Platelet Counts Vary by Ethnicity, Sex, and Age: Analysis of NHANES III Data.

Background: The possibility of variation in platelet count by age and genetic background has not been examined. Identification of subpopulations with elevated platelet counts, within what is traditionally considered a normal range, may identify a group with excessive morbidity or mortality. Furthermore, platelet count differences may suggest populations in which genetic polymorphisms in regulatory proteins such as the thrombopoietin receptor influence platelet production. We hypothesized that there were differences in platelet count by ethnicity, sex and age not explained by environmental factors. Objective: To demonstrate differences in mean platelet counts by ethnicity, sex, and age while controlling for variables known to influence platelet count.

Methods and Design: We used data from the National Health, Nutrition and Examination Survey III (NHANES III), which is a multistage probability sample of the United States population with data collected between 1988 and 1994. Using appropriate weighting for the complex sampling design, the geometric mean platelet count was calculated for the total population and the population stratified by ethnicity, sex, and age, while controlling for C-reactive protein, white blood cell count, iron-deficiency, serum folate, markers of alcohol intake, presence of hepatitis B or C antibodies, and diabetes mellitus. Other potential influences, such as medications, were found not to affect the predicted counts and not included in the models.

Results: The lowest mean platelet counts were among whites (259 K/ml [95% C.I. 255–264 K/ml]) and the highest were in non-Hispanic blacks (275 K/ml [95% C.I. 270–280 K/ml]) with Mexican-Americans having intermediate values (266 K/ml [95% C.I. 261–272 K/ml]), when controlled for age and sex. Older men and women of each ethnicity consistently had lower mean platelet counts, with 60–69 years olds having mean counts approximately 7 K/ml lower than young adults (p=0.015) and 70–90 year olds having mean counts 19 K/ml lower than young adults (p<0.001). Even with controlling for iron deficiency, women had significantly higher platelet counts than men (273 K/ml [95% C.I. 269 – 278]) versus 251 K/ml [95% C.I. 245 – 256])

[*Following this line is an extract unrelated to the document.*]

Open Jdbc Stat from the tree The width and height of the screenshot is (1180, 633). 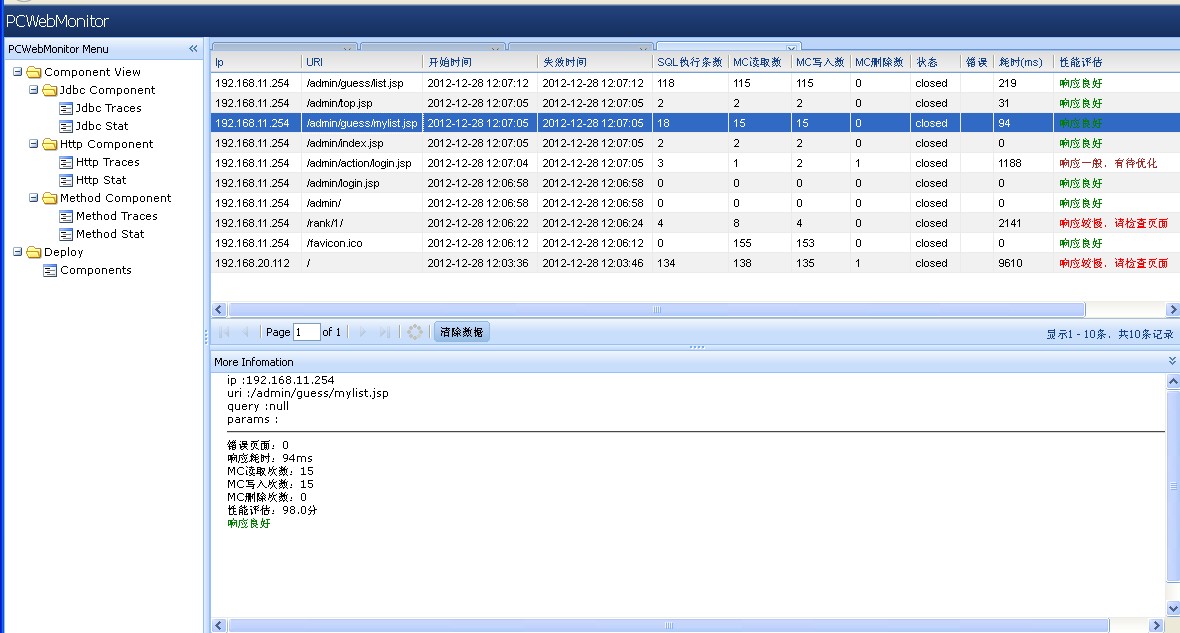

Conclusion: Mean platelet counts differ by ethnicity, sex, and age and these differences are not explained by covariates known to influence platelet count. This suggests that genetic influences on the platelet count are operative. These data also suggest that there may be a hormonal regulation of platelet count. The decline with age may reflect decreased stem cell function with age; alternatively, there may be a survival advantage to having a lower platelet count. Longitudinal studies of platelet count with aging are indicated.